Projeto apresentado no Senado pelo senador Cleitinho, do partido Republicanos de Minas Gerais, se aprovado, prevê alteração no Código Eleitoral para tornar obrigatório exame toxicológico de larga janela, em caráter mais rígido, para a diplomação de candidatos eleitos em todas as esferas da Federação.
Conforme o projeto, a diplomação dos candidatos eleitos, em todos os níveis — federal, estadual, distrital e municipal — fica condicionada à apresentação de exame toxicológico de larga janela de detecção, com verificação mínima de 90 dias retrospectivos.
“O exame deverá ser realizado exclusivamente em laboratórios credenciados pelo Ministério da Justiça e Segurança Pública, observando-se cadeia de custódia, rastreabilidade absoluta e dupla conferência pericial”, diz trecho da nova norma.
O candidato deverá apresentar o exame toxicológico no prazo máximo de 72 horas antes da diplomação.
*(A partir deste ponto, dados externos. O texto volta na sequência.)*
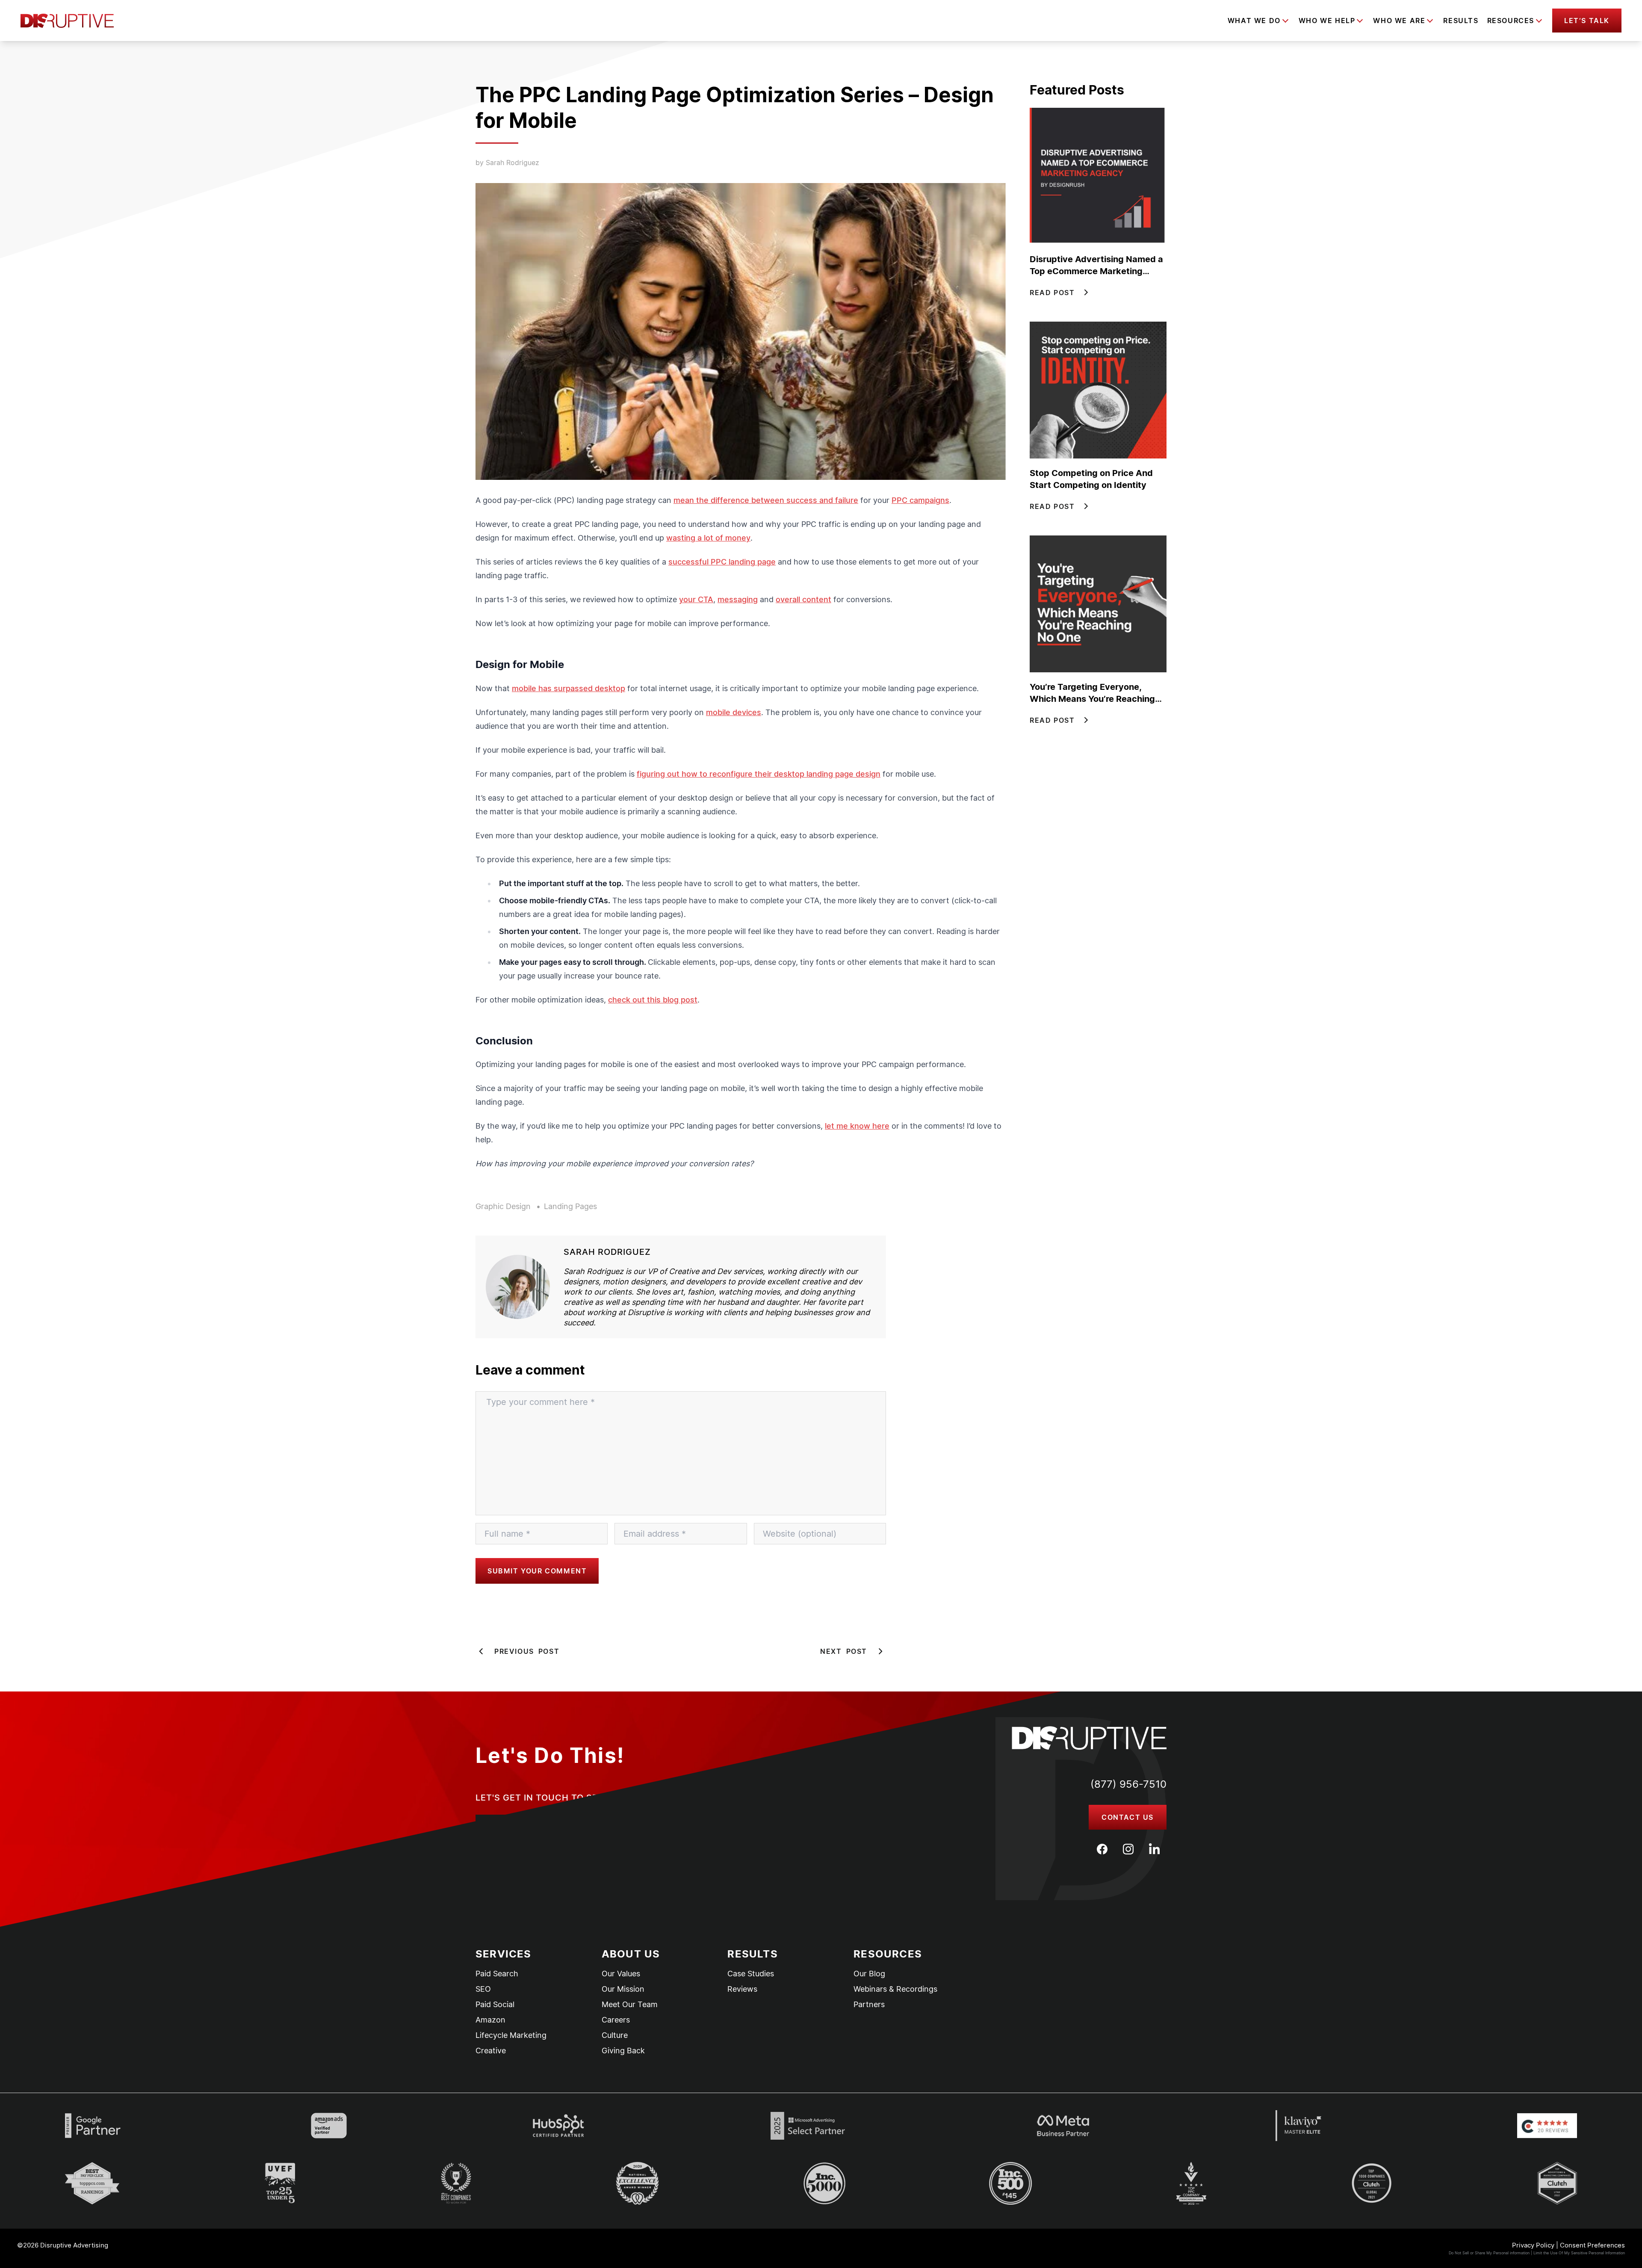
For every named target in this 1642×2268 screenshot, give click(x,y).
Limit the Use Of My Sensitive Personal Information (1579, 2252)
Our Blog (869, 1973)
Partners (869, 2004)
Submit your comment (537, 1571)
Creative (490, 2050)
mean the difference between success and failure (765, 500)
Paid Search (496, 1973)
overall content (803, 599)
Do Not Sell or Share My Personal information (1489, 2252)
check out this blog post (652, 999)
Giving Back (623, 2050)
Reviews (742, 1989)
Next (843, 1651)
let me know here (857, 1125)
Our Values (621, 1973)
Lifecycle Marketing (510, 2035)
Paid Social (494, 2004)
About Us (631, 1954)
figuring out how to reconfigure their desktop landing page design (758, 773)
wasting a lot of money (708, 537)
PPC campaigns (920, 500)
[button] (1586, 21)
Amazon (490, 2020)
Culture (615, 2035)
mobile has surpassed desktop (568, 688)
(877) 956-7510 (1128, 1784)
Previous (526, 1651)
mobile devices (733, 712)
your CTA (696, 599)
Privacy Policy (1533, 2245)
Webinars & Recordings (895, 1989)
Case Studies (750, 1973)
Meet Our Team (630, 2004)
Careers (616, 2020)
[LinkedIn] (1154, 1848)
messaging (738, 599)
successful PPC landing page (722, 561)
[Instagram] (1128, 1849)
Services (503, 1954)
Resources (887, 1954)
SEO (483, 1989)
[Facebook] (1102, 1849)
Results (1460, 20)
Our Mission (623, 1989)
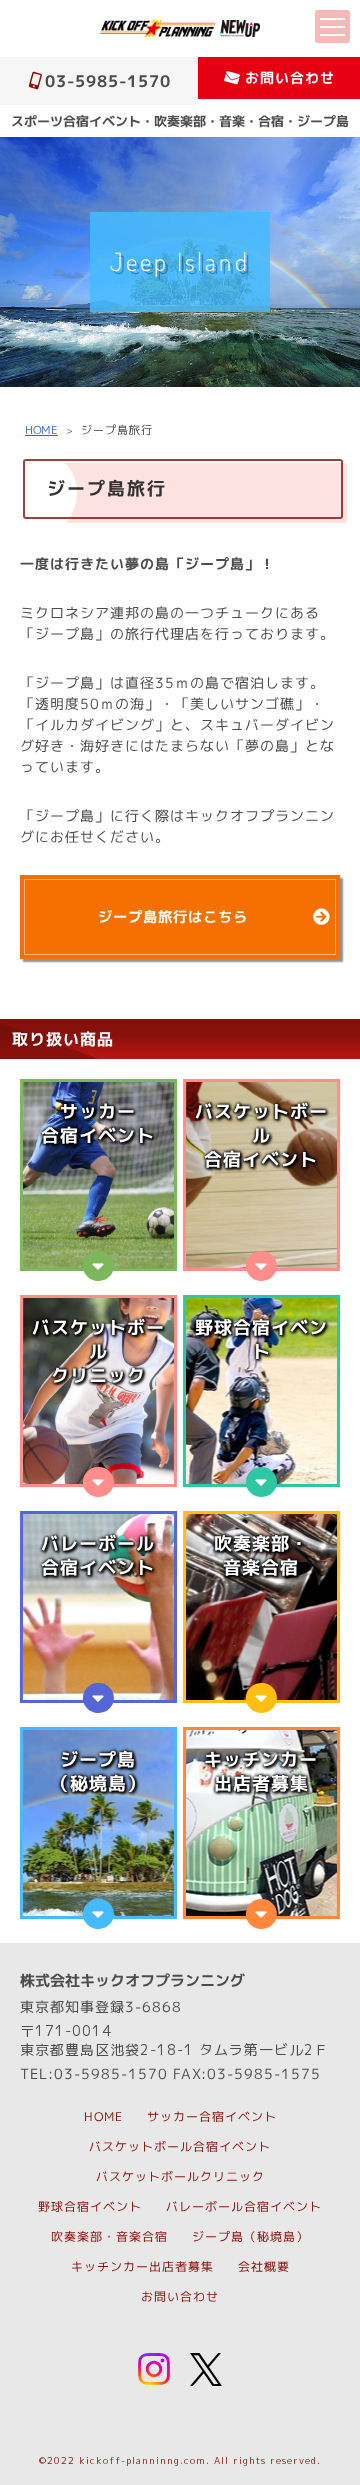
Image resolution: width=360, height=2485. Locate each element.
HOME (41, 430)
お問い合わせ (290, 77)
O exame só será válido se realizado nos 15 dias anteriores à diplomação, diz a lei em questão.
Também conforme a norma, o resultado positivo ou a tentativa de fraude, adulteração ou substituição do material coletado, bem como a recusa em realizar o exame, implicará automaticamente:
- impedimento da diplomação;
- comunicação imediata ao Ministério Público Eleitoral;
- abertura de procedimento para apuração de crime eleitoral;
- restrição ao registro de candidatura nas eleições seguintes, pelo período mínimo de quatro anos.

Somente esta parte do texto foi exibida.